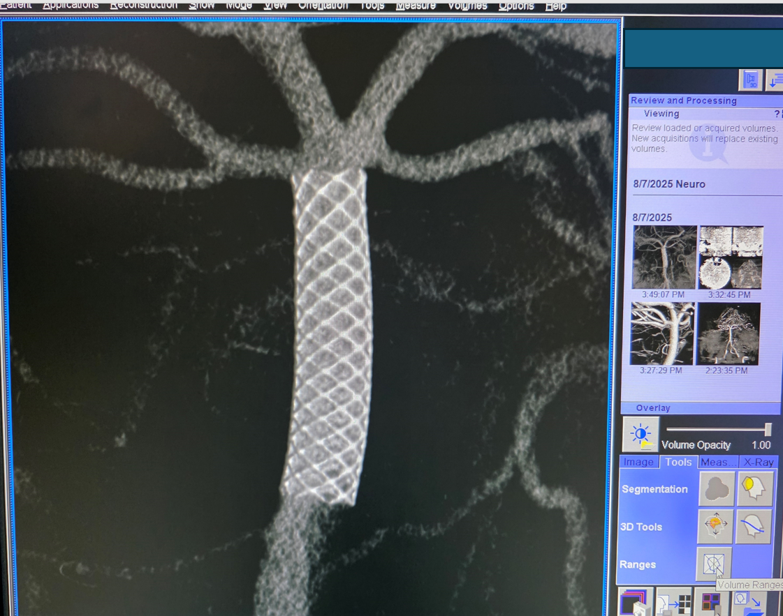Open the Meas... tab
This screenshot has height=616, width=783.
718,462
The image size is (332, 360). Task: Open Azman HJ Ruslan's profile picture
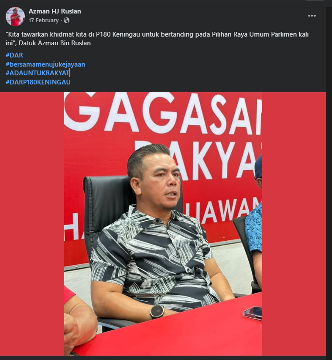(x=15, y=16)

::::::

* [AIM OF THE TASK]: Take the line that contains "The image size" and all lines after it to the end of the material above, and copy them verbatim without any images.

* [ANSWER FOR THE TASK]:
The image size is (332, 360). Task: Open Azman HJ Ruslan's profile picture
(x=15, y=16)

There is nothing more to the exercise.